◆ RECORDS FOR PROCESSING

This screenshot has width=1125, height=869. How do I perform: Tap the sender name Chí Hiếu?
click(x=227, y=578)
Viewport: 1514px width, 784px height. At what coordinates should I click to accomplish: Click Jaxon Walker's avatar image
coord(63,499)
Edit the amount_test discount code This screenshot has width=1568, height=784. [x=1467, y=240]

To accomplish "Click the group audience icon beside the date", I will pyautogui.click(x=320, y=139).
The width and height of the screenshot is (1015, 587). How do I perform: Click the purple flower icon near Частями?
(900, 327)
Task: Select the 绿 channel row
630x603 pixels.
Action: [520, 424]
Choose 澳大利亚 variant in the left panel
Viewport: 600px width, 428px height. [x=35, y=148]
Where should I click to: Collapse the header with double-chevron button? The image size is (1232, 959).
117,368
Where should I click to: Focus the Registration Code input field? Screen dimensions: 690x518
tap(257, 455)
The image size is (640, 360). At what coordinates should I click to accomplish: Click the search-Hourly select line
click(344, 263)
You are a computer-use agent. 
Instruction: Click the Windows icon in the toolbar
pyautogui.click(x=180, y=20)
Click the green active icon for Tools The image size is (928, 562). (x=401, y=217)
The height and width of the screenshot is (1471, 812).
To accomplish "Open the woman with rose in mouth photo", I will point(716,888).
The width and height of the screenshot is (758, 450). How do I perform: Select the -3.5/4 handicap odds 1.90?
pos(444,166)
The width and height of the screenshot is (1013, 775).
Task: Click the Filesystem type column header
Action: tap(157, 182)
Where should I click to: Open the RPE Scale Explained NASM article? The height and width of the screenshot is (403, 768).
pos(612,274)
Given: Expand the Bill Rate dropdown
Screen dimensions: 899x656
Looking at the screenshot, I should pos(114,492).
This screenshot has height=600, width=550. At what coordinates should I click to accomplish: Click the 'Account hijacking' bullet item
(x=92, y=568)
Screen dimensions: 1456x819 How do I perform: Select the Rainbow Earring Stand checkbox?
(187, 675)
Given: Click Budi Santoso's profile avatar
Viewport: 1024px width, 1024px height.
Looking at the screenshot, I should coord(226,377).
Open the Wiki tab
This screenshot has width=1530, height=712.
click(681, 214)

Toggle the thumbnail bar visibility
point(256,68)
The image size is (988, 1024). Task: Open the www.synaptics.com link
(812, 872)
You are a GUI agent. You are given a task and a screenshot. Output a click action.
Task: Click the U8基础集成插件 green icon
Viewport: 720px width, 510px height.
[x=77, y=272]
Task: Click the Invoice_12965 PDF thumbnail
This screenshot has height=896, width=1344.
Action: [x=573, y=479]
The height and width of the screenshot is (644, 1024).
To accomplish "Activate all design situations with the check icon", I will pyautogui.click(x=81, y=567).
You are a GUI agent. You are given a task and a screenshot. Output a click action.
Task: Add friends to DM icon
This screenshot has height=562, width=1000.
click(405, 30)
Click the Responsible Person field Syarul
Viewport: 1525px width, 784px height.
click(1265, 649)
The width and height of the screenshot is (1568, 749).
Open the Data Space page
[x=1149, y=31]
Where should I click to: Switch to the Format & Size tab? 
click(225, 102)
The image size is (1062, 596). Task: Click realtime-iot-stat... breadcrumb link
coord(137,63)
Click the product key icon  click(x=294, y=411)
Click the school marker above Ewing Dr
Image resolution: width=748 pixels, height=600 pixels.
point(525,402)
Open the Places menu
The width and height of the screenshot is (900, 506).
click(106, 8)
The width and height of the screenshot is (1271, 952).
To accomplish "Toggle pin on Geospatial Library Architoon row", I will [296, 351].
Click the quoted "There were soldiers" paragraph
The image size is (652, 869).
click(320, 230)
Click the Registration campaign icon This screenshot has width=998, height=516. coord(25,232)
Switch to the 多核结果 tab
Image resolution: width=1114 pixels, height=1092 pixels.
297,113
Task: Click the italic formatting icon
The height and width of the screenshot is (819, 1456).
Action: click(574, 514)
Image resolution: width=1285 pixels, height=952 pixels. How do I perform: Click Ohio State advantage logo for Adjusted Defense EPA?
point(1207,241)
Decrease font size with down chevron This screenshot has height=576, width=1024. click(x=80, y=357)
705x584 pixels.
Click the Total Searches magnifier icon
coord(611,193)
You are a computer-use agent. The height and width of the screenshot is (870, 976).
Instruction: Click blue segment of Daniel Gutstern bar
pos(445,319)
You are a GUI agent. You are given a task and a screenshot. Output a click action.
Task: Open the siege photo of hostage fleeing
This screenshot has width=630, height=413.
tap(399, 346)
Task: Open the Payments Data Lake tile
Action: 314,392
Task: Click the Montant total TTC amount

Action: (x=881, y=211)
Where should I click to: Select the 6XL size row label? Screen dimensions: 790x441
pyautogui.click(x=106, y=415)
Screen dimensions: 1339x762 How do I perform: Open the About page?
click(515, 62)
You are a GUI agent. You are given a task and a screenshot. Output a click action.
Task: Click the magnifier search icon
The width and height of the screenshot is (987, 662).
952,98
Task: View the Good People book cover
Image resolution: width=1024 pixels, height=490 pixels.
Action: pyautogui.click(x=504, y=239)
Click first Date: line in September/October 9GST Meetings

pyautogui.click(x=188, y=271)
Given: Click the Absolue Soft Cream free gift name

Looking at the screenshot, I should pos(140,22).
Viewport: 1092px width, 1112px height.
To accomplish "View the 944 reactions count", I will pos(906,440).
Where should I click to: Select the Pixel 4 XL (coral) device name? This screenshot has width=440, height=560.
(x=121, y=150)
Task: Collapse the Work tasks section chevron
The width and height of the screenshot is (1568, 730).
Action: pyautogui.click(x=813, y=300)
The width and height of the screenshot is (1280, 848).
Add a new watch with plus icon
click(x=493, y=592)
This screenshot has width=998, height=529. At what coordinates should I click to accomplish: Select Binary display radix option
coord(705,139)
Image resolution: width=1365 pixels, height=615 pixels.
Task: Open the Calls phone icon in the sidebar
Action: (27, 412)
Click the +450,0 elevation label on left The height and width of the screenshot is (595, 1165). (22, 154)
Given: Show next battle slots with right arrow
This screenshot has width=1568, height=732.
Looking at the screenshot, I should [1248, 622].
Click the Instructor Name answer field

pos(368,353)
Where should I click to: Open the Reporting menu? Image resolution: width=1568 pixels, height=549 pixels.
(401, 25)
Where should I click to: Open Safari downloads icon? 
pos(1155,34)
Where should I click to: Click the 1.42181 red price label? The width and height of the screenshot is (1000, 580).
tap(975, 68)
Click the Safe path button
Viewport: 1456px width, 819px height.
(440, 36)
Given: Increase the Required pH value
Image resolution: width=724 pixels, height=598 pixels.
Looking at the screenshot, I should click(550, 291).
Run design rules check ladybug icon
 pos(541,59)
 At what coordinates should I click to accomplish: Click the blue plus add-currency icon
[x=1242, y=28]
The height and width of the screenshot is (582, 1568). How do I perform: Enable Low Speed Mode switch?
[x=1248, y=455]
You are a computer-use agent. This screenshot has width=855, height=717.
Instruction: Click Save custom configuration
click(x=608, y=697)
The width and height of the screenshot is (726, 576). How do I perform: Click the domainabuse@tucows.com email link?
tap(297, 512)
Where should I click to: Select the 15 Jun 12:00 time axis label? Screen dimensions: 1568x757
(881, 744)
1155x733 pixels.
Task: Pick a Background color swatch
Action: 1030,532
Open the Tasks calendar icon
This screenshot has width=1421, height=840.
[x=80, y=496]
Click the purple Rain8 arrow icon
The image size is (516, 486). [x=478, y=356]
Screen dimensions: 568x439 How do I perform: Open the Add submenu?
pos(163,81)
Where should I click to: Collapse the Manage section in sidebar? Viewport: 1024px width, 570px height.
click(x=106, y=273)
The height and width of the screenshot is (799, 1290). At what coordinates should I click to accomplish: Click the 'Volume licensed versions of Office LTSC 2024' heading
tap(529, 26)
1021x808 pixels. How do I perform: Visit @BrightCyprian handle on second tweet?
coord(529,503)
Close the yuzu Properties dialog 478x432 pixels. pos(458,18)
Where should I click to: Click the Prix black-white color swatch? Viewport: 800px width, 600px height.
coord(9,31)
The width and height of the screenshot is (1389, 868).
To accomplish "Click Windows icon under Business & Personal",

◆ AIM OF THE EXERCISE
Reproduce, character for character, the lines running from the line with "The width and height of the screenshot is (726, 576)." to the line with "Action: 1030,532", both of those included.

◆ FINAL RESULT
The width and height of the screenshot is (726, 576). How do I perform: Click the domainabuse@tucows.com email link?
tap(297, 512)
Where should I click to: Select the 15 Jun 12:00 time axis label? Screen dimensions: 1568x757
(881, 744)
1155x733 pixels.
Task: Pick a Background color swatch
Action: 1030,532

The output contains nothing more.